FlagRequiredDescriptionDefault
--rubric-id <id>YesRubric ID
--dataset-id <id>YesEval-type dataset ID (create one with inf dataset create -t eval)
--models <ids>YesComma-separated model route IDs — run inf models list to discover them
--judge-model <id>YesRoute ID of the judge model — run inf models list --judge-only to filter
--rubric-version-id <id>NoPin to a specific rubric versionLatest version
--sample-size <n>NoSamples drawn from the dataset per model (1–100)100
-n, --name <name>NoDisplay name for the run groupAuto-generated
Prints the run group ID and an inf eval get <id> follow-up command to track progress.

Examples

# Launch a run against two models with a third as judge
inf eval run \
  --rubric-id rub_abc12 \
  --dataset-id ds_def78 \
  --models openai:gpt-5.2,anthropic:claude-sonnet-4-6 \
  --judge-model anthropic:claude-sonnet-4-6

# Pin to a specific rubric version
inf eval run \
  --rubric-id rub_abc12 \
  --rubric-version-id rv_xyz45 \
  --dataset-id ds_def78 \
  --models openai:gpt-5.2 \
  --judge-model anthropic:claude-sonnet-4-6

inf eval list

List eval run groups for a given rubric.
inf eval list --rubric-id <id>
Alias: inf eval ls

Options

FlagRequiredDescriptionDefault
--rubric-id <id>YesRubric ID to list runs for
--rubric-version-id <id>NoFilter by a specific rubric version
Shows the run group ID (8-char prefix), rubric version, model count, derived status (pending, running, failed, or completed), and creation date.

inf eval get

View detailed information about a specific eval run group.
inf eval get <id>

Arguments

ArgumentRequiredDescription
idYesThe eval run group ID

Output

The detail view covers the run group itself, followed by a sub-table of individual runs:
FieldDescription
idRun group ID
rubricId / rubricVersionIdRubric and pinned version
evalDatasetIdDataset the run group scored
judgeProvider / judgeModelIdJudge model scoring the responses
modelsHow many models were evaluated in this run group
createdRun group creation timestamp
Runs sub-tableOne row per model: run ID, provider, model, status, average score, failed sample count, completed/total samples.
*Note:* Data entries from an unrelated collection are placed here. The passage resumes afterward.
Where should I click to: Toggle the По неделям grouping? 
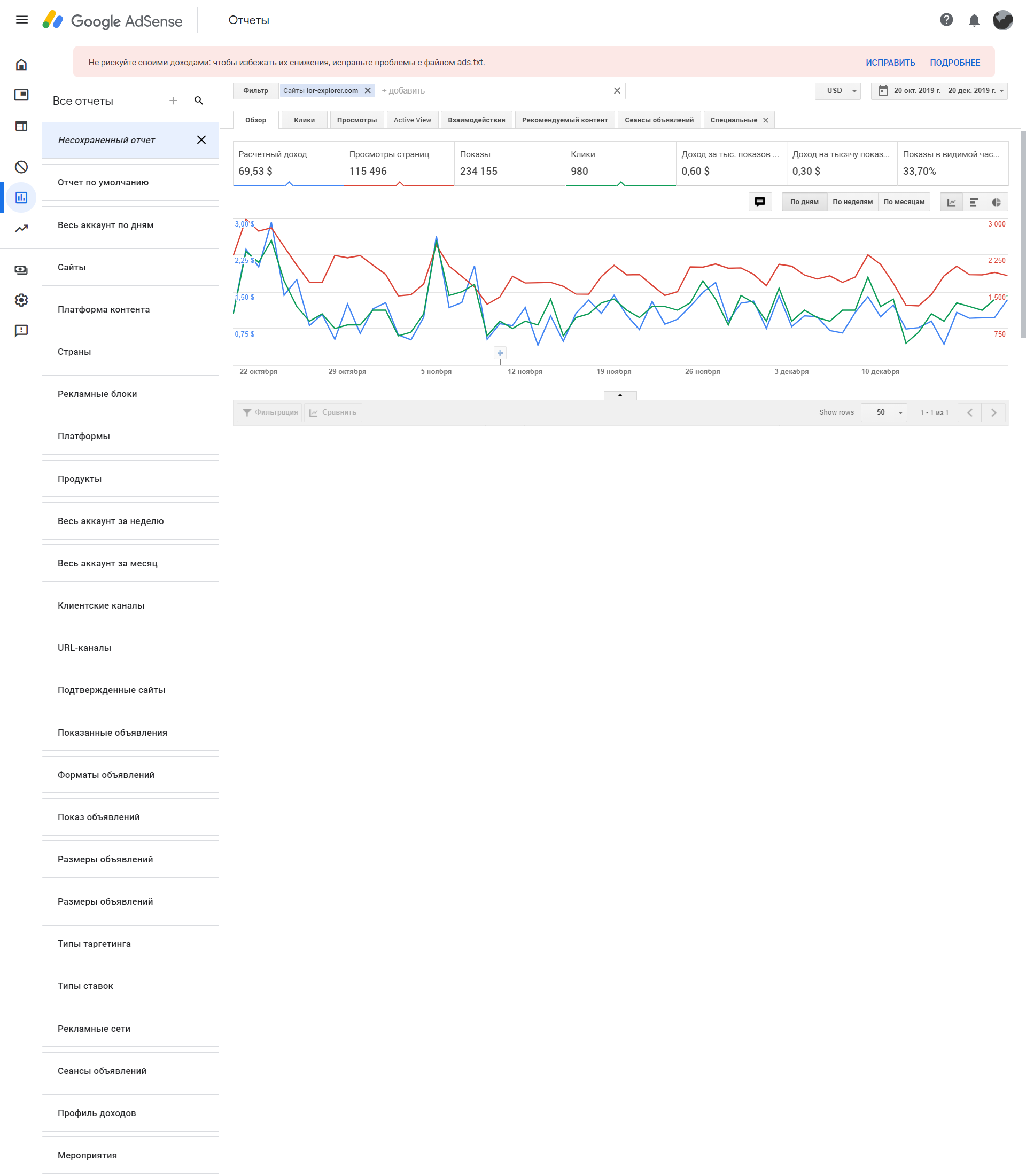pyautogui.click(x=852, y=202)

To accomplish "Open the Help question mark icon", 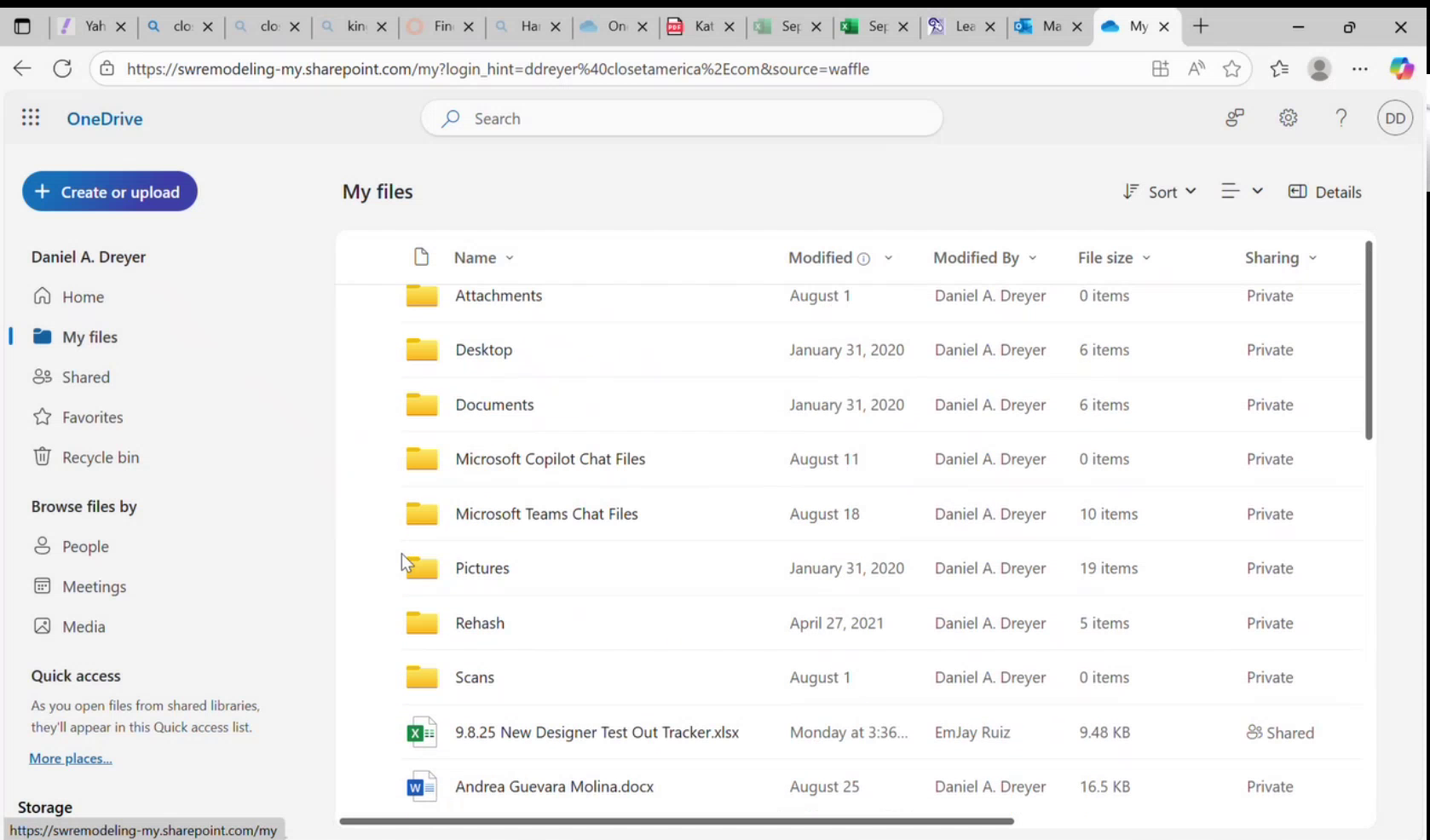I will [x=1341, y=118].
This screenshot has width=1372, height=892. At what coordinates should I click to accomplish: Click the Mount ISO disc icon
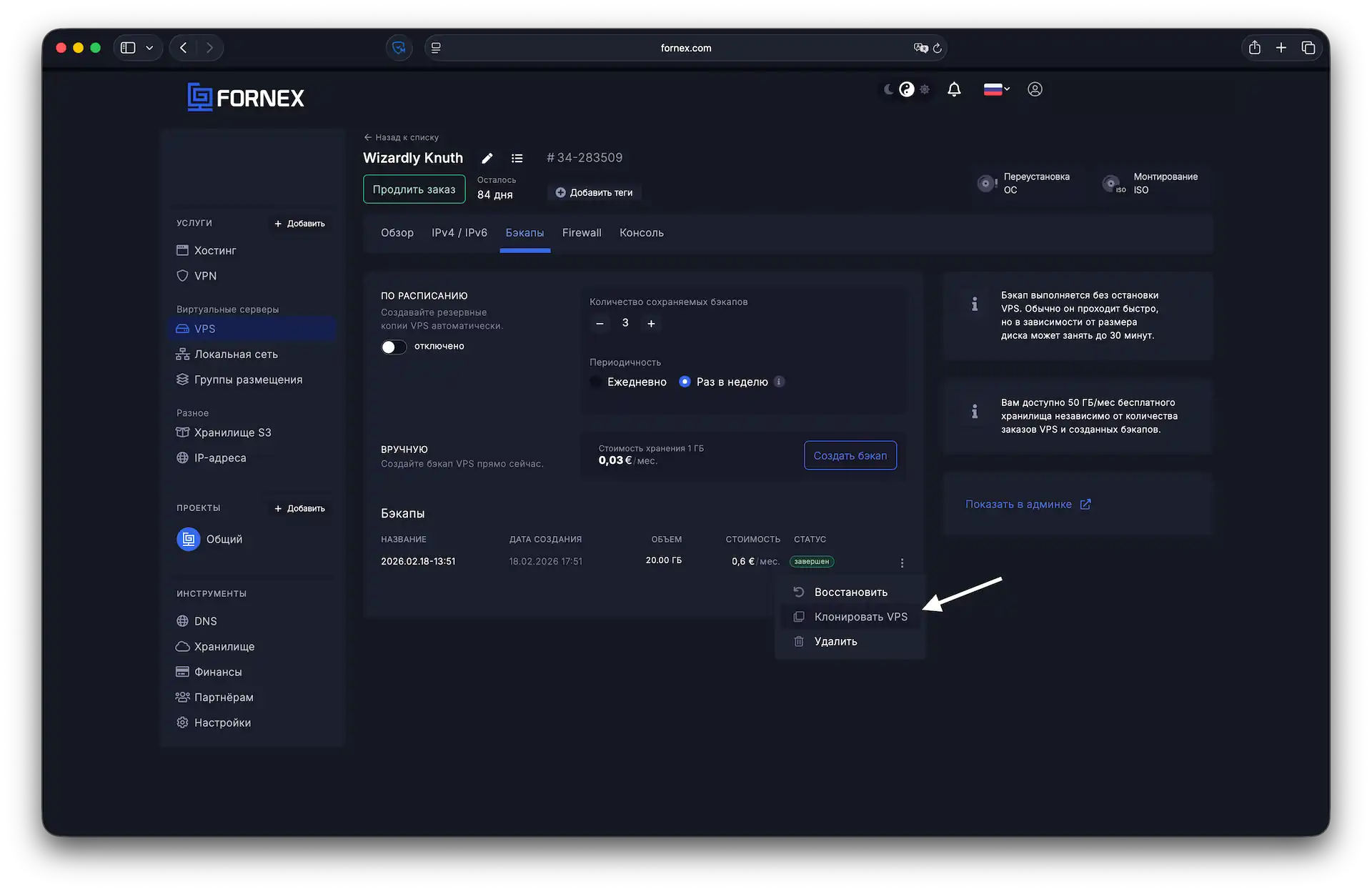coord(1111,184)
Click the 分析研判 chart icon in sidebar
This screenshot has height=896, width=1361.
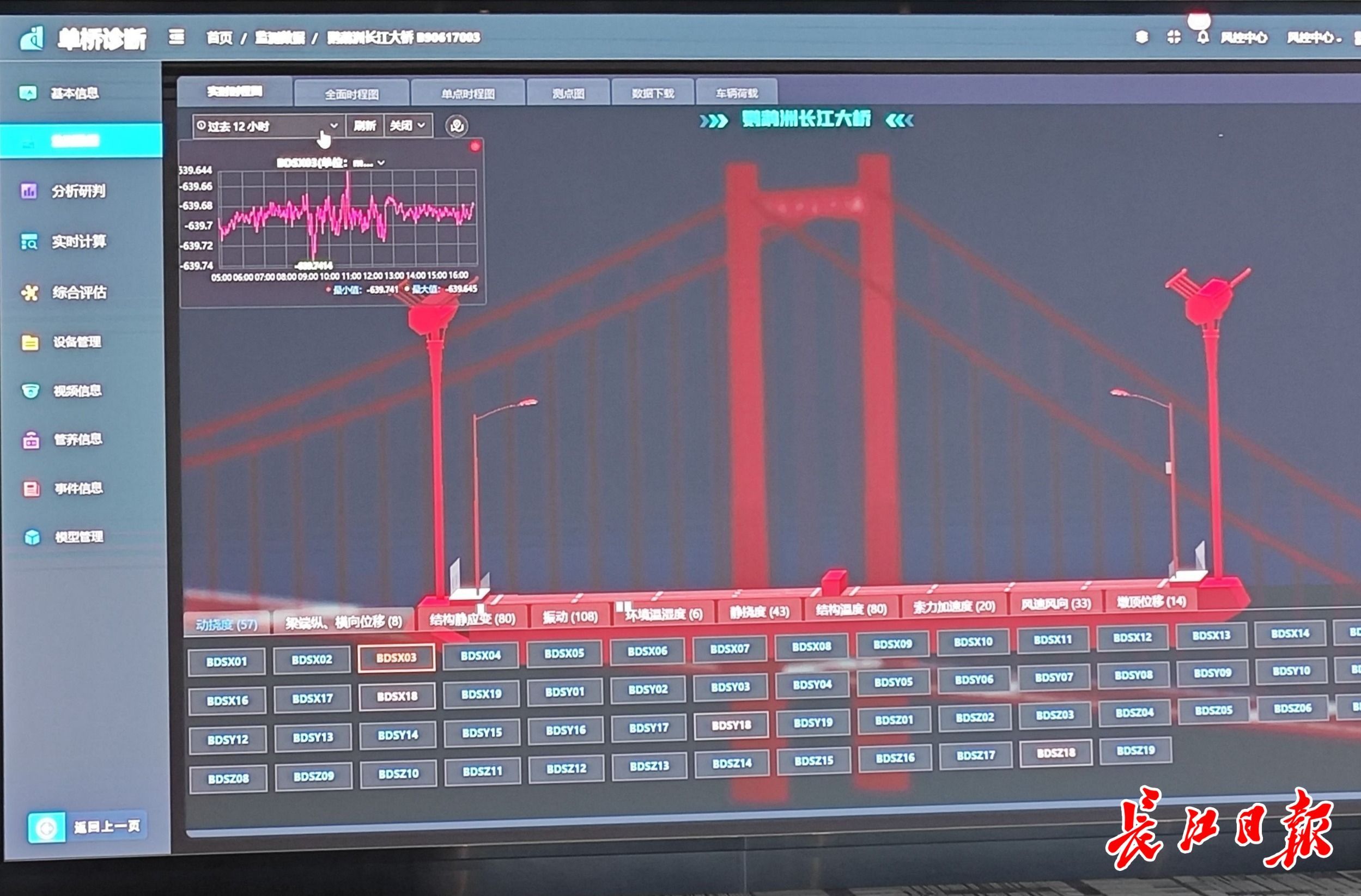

When avg score is , the adjacent N failed hint shows how many samples the judge couldn’t score.

inf eval datasets

List datasets available for evaluations (type = eval).
inf eval datasets

Options

FlagRequiredDescriptionDefault
-l, --limit <n>NoMaximum number of results50
--include-archivedNoInclude archived datasetsOff
Eval datasets are materialized via inf dataset create -t eval … or the dashboard. The output shows the dataset ID (8-char prefix), name, inference count, and creation date.